8 Mayıs 2007 Salı

Hediyelik Yoğurt

Hediyelik Yoğurt

(Flu bir görüntüde, suyun içinde garip cisimler hareket eder, ıceberg midir yoksa bu, ya da keşfedilmemiş bir ada!..
Kamera görüntüsü netleşir netleşir ve tablo daha açık ortaya çıkar: Turşu bidonunun içindeki hıyarlar sağa sola sallanmaktadır.)

(Deha Deprem ile Ziver Işık’ın arkasındaki koltuk.)

Bedrettin Saban : Noluyo hemşerim, sanki uçakta bi kıpraşma oldu!.. Aman ha… Sakın sakın….

Zülfikar Van Olheim: Ah dung ben anlamadım, noldu yav…

Bedrettin Saban : Sakın sakın…

Zülfikar Van Olheim : Ne sakını Türken, pardon hemşerim, noldu sallanır sallanır geçer…

Bedrettin Saban : Sakın sakın… Sakın hediyelik yoğurduma bi şey olmasın…

Zülfikar Van Olheim : Ne yoğurdu, ne yaptın babam sen ya… vat?..

Bedrettin Saban : Yoğurd işte yav… Aha şu telefonla konuşan öküzün kafasının üstüne koduydum, benim kafa bagacında yer kalmamıştı da… Has kömüş yoğurdu ha… Dur ben şuna bi bakim…. Avustralyadaki akrabalar için hazırladık… Yazık olacak nevaleye…

(Bedrettin yerinden kalkar ve Tonguç’un kafası üstündeki bölmeye bakar.

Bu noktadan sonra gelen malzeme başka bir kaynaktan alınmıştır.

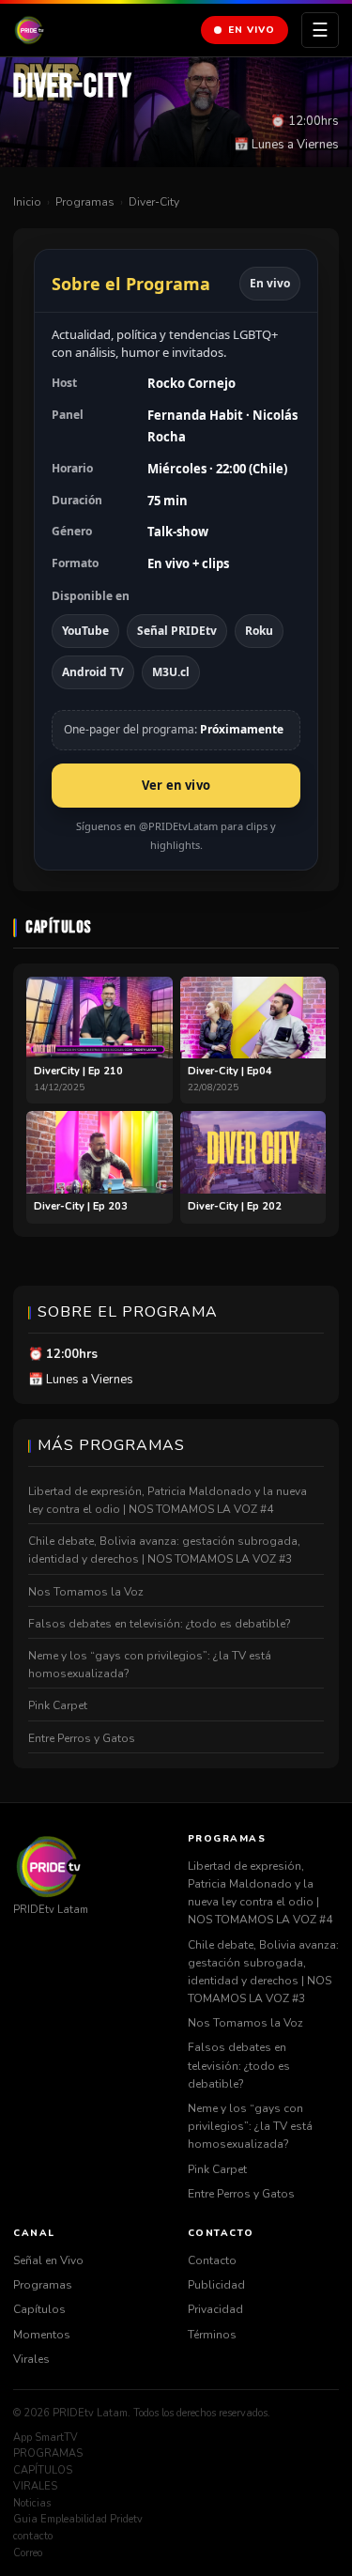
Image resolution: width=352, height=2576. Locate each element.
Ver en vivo (176, 785)
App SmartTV (45, 2437)
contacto (33, 2536)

Dönüşte kendi kafası üstündeki bölmeden bir bidon çıkartır, okşamaya başlar.)

Bedrettin Saban : Dayanamayacağım valla bi de hıyar turşusu kıracam. İster misin yarısını…

Zülfikar Van Olheim : Valla babam, adaya madaya düşsek aç kalmazdık sayende… Ver bakalım bize de bol sulusundan bir tane…

Deha Deprem (Fısıldar) : Ziver Abi şu herifi duydun mu adaya madaya düşmekten bahsetti. Allah söyletti sanki… Abi ister misin bi sır kapısı da bize açılsın. Maazallah…

Ziver Işık : Turşucu!.. Hop!... Hep kendine Müslümansın be mü-min bize yok mu?..

Tonguç Karanfil : Iğğğ… Ne bânâl…

Zülfikar Van Olheim : Ohh ne turşuymuş be…. Barsaklarım bayram etti.